Only when the subject of destroying natural forestland to construct a highway is introduced do you catch a glimpse of the passion that has for more than six decades fired this prominent conservationist's concern for the environment.
Thousands of Carroll countians are familiar with Smoot's realistic paintings of fish and wildlife through exhibitions at the Westminster Outdoor Art Show, Piney Run Nature Center and Hashawha Nature Center.
Chris Daneker of Union Mills recalled her family's encounter with Smoot at Hashawha: "Smoot asked the children what was their favorite animal," she said.
"One of my children asked for a squirrel on a branch and the other wanted a billy goat."
"In about 30 seconds he sketched them out with black crayon and gave them to the kids. He really did a wonderful job."
The trout that linger in the shady recesses of Morgan Run have inspired some of Smoot's most successful paintings. Using a technique known as "aqua-tint" and working in both opaque and transparent watercolors, he manages to capture the very essence of the underwater world.
"Aqua-tints were very popular in the early 1900s," Smoot said. "Color printing was unknown, and they were sold as a cheaper means of producing hand-colored prints."
The rainbow trout in particular captures the fancy of this 84-year-old wildlife artist who is also an avid fisherman.
"He's brave . . . sits out in the open. When he's hooked he gives everything he has to a leaping fight."
Smoot's paintings provide one medium by which he expresses his interest in the natural world, but the Baltimorean's involvement in the outdoors and in conservation ranges far beyond his skills with pen and brush.

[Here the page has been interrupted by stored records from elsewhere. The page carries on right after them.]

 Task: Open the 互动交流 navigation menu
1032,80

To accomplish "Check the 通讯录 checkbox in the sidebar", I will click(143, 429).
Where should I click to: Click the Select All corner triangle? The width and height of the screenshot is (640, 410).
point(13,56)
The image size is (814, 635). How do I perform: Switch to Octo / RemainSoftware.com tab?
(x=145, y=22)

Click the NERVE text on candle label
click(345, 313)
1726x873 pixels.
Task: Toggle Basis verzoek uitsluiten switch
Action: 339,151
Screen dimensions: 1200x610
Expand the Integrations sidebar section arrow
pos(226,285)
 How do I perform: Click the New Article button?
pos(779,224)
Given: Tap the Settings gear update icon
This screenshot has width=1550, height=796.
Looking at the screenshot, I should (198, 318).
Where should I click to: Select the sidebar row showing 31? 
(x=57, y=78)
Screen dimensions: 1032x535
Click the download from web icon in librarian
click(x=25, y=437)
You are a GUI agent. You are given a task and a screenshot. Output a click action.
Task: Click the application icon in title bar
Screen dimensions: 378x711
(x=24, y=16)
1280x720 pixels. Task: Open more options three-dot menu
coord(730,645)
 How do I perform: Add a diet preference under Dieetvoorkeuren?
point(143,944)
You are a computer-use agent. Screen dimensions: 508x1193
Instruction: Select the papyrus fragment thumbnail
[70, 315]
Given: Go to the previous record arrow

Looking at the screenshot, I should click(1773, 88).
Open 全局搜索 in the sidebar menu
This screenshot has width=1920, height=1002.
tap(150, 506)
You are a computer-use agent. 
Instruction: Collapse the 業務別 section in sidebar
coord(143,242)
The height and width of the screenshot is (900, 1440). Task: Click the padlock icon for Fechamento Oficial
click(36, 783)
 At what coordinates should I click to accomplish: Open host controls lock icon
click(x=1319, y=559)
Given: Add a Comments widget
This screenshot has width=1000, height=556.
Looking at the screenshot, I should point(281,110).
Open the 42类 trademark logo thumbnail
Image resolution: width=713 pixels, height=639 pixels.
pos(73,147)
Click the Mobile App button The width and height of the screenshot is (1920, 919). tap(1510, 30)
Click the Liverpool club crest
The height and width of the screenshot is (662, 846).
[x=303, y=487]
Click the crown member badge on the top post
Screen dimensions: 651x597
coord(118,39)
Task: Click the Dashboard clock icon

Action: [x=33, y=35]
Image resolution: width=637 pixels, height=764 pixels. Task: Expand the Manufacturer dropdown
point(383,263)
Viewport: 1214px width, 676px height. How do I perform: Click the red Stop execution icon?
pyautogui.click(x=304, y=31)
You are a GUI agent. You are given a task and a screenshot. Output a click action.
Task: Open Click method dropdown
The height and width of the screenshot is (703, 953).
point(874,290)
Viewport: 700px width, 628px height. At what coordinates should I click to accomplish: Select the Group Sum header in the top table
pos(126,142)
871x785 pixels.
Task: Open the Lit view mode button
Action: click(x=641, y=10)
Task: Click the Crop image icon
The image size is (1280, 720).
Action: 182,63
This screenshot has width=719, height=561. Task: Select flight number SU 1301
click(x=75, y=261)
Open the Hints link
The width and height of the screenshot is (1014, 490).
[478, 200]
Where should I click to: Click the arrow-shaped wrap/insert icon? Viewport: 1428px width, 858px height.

Smoot's career as a conservationist began in 1928 when he worked for passage of the Migratory Game Bird Act. To list even a sampling of his achievements since that time would require much more space than is allotted to this column.
His far-ranging conservation efforts have been extended not only through local game and fish associations but also at the state level, where he lobbied and served on legislative committees, including a stint as a member of Gov. J. Millard Tawes' State Firearms Commission.
If there is one group that is closest to Smoot's heart, one suspects it is the Brotherhood of the Jungle Cock, an outdoors group that takes its name from the exotic jungle bird.
Founded in 1938, the group has as its purpose "teaching boys the art of fishing, the love of the outdoors and the importance of conservation of our natural resources."
Smoot has, over the years, contributed his time and his talents to helping the group achieve those goals. He likes to equate the group's philosophy with the development of skills practiced by early humans, when the ability to hunt and fish were critical for survival.
"As mental abilities increased, so did an awareness of and appreciation of Nature's beauties and bounty, over and beyond the need for food and clothing," Smoot wrote in the Jungle Cock's 50th anniversary publication.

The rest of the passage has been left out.